Start of SELECTED TEXT
HCWH: Getting Ready for Scale

CASE at Duke
Scaling Pathways
Published in
3 min readNov 24, 2020

As part of this Scaling Snapshot, see also Health Care Without Harm’s Organizational Overview, Scaling Strategies, and Scaling Pearls of Wisdom. You can find the full snapshot PDF here.

Environmental health advocate Gary Cohen co-founded Health Care Without Harm in 1996, supporting a variety of health care and environmental organizations to work on a common agenda. HCWH partnered with the American Hospital Association and together received early funding from the U.S. Environmental Protection Agency to engage hospitals in eliminating mercury and reducing waste. Through this effort, HCWH created a network of U.S. hospitals interested in tackling environmental health issues; when the EPA funding ended, HCWH decided to keep the momentum going by continuing to lead the network in addition to building its own advocacy, research, and partnership roles.
End of SELECTED TEXT
Start of DATA EXTRACT
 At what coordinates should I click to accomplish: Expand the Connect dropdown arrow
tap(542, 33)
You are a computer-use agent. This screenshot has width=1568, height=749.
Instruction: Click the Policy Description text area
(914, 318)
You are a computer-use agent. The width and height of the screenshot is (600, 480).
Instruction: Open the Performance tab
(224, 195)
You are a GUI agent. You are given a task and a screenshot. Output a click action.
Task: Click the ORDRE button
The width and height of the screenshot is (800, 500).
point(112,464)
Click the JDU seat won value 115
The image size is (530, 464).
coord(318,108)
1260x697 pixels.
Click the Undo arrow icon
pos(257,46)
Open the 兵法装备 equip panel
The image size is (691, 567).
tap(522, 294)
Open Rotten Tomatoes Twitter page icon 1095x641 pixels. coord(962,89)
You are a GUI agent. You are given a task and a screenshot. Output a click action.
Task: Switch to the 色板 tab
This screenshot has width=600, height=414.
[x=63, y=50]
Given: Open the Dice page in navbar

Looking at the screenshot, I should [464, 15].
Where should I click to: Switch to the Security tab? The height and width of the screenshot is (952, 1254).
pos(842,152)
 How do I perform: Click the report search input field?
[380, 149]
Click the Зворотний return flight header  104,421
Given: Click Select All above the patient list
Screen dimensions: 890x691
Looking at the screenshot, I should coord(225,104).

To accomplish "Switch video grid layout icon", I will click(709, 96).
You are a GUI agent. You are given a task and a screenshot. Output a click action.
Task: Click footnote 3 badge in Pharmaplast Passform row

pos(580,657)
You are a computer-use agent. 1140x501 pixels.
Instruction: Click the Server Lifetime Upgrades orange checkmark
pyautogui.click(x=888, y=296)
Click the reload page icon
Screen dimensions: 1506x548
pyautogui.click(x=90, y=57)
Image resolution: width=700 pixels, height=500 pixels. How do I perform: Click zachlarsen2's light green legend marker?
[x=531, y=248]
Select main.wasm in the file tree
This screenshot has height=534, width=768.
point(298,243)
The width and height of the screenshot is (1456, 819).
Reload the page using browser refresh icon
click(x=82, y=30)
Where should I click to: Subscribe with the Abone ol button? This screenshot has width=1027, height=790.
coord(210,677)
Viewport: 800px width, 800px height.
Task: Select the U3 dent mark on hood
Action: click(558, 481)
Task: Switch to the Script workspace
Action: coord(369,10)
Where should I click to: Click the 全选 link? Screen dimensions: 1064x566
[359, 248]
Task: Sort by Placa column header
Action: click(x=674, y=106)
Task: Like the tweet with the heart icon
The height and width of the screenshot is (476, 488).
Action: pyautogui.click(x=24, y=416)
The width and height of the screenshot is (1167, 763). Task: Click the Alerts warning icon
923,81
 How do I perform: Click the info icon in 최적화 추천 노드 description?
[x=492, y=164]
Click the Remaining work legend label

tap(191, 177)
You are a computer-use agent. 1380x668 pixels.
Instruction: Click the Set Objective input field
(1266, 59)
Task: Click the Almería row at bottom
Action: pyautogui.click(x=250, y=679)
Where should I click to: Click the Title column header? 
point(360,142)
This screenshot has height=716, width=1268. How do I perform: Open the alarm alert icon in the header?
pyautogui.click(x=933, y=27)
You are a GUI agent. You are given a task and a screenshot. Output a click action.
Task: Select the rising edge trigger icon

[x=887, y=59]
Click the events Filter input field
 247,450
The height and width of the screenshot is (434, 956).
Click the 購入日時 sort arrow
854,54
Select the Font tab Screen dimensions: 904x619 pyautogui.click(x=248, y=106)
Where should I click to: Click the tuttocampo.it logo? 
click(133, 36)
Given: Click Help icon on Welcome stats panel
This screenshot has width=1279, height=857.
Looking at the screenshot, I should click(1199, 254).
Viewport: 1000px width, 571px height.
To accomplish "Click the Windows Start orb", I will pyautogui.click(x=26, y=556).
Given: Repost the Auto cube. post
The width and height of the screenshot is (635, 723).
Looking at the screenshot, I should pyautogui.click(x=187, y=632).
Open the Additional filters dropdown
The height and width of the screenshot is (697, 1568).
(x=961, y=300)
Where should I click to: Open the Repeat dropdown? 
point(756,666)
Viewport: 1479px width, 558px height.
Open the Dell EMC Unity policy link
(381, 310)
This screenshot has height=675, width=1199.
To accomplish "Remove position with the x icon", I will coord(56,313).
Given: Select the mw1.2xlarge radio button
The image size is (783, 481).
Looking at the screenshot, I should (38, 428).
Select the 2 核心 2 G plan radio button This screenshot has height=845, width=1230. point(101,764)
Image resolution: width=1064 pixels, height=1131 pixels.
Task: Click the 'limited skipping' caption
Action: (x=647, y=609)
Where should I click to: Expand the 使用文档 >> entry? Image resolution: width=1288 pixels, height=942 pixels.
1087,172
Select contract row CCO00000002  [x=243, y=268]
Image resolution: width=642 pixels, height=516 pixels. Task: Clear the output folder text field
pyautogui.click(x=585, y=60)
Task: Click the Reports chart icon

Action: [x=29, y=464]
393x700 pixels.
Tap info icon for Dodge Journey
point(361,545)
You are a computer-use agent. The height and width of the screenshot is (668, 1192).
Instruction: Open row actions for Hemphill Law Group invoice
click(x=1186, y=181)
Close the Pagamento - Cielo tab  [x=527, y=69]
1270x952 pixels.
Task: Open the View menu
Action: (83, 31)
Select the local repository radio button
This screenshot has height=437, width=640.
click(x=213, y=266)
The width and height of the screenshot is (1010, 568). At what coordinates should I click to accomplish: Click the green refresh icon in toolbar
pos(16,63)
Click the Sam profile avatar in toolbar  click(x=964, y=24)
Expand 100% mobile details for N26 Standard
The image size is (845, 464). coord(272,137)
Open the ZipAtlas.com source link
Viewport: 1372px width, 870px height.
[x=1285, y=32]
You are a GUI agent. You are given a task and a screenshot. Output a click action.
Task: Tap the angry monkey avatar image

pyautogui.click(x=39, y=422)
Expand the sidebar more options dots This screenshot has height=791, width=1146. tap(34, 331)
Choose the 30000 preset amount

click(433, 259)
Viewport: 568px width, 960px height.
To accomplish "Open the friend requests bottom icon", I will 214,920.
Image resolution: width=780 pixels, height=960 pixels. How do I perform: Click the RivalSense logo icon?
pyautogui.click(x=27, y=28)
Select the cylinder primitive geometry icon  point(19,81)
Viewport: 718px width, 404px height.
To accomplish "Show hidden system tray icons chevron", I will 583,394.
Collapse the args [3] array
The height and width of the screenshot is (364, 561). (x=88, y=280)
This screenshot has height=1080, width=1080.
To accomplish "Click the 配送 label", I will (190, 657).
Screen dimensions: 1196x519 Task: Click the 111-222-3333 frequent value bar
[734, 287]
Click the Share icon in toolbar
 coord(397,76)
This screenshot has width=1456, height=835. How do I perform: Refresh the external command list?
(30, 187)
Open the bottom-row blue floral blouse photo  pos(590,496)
End of DATA EXTRACT
#### WORK TASK 1:
Reproduce the portion of the Health Care Without Harm passage between "Environmental health advocate" and "and partnership roles.", inclusive, with no changes.
#### WORK TASK 2:
Decide whether each statement agrees with the Health Care Without Harm passage. Answer yes or no, and quote the words from the passage that settle it.
(a) Gary Cohen co-founded Health Care Without Harm in 1996.
(b) The American Hospital Association provided HCWH's early funding.
(c) HCWH stopped leading the hospital network after the EPA funding ended.
#### WORK TASK 3:
Extend the Health Care Without Harm passage, beginning after its final sentence.
The items that come after the Health Care Without Harm passage are separate material.

#### EXERCISE RESPONSE 1:
Environmental health advocate Gary Cohen co-founded Health Care Without Harm in 1996, supporting a variety of health care and environmental organizations to work on a common agenda. HCWH partnered with the American Hospital Association and together received early funding from the U.S. Environmental Protection Agency to engage hospitals in eliminating mercury and reducing waste. Through this effort, HCWH created a network of U.S. hospitals interested in tackling environmental health issues; when the EPA funding ended, HCWH decided to keep the momentum going by continuing to lead the network in addition to building its own advocacy, research, and partnership roles.

#### EXERCISE RESPONSE 2:
(a) Yes: "Environmental health advocate Gary Cohen co-founded Health Care Without Harm in 1996"
(b) No: "HCWH partnered with the American Hospital Association and together received early funding from the U.S. Environmental Protection Agency"
(c) No: "HCWH decided to keep the momentum going by continuing to lead the network"

#### EXERCISE RESPONSE 3:
Key success factors in positioning HCWH for scale included:

  • Proving Demand and Credibility: Early, influential partners. Early on, HCWH began working with two large and influential U.S. health care systems: Kaiser Permanente and Catholic Healthcare West. Both systems were beginning to explore environmental sustainability, and their interests aligned with HCWH’s offer of support. The engagement of these two systems was critical in bringing attention to the work and establishing mainstream validation.
  • Creating a Robust, Responsive Model: Flexible capital. HCWH was able to access flexible funding through a few key foundations (including the Jenifer Altman Foundation, the Oak Foundation, and, later, the Skoll Foundation) for its early efforts, which allowed it to invest in the organization as a whole and be responsive to learnings and market changes.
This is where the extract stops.